三十年の歳月を費やしてこの三月に代々木上原―登戸間の全線複々線化を完成させた小田急電鉄。輸送力は四割も上昇し、
ラッシュ時の列車が大増発されるなど沿線住民からは歓迎の声が上がる。
 その一方で苦り切っているのが京王電鉄。並走区間が多く、なかでも多摩ニュータウンと都心を結ぶ区間ではまともに競合し、
乗客を奪われかねない。複々線化前まで京王相模原線多摩センター駅の乗降客は一日八・七万人、小田急多摩線多摩センター駅は
五万人で、京王が圧倒していた。
 しかし複々線化に合わせて小田急がこれまで主体としてきた代々木上原から東京メトロ千代田線に直通運転する列車に加え、
新宿直通の通勤急行を新設したことなどで様相は「一変する気配をみせている」(関係者)という。

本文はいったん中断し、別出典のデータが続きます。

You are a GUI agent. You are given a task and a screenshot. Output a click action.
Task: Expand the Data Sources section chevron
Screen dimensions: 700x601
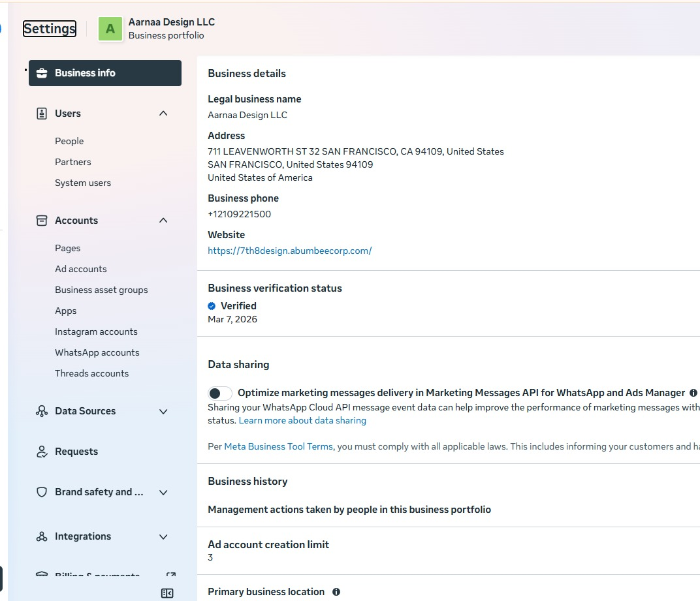click(163, 411)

 京王側が対抗策として打ち出したのが運賃値下げだ。新宿までの片道を二十円、通勤一カ月定期を七百五十円引き下げたが、
関係者によるとこれだけで年十二億円の減収。京王の定期券一人当たりの収入(単価)は年々下がり続けており、グループ内からは
「まさに自殺行為」との声も聞こえてくる。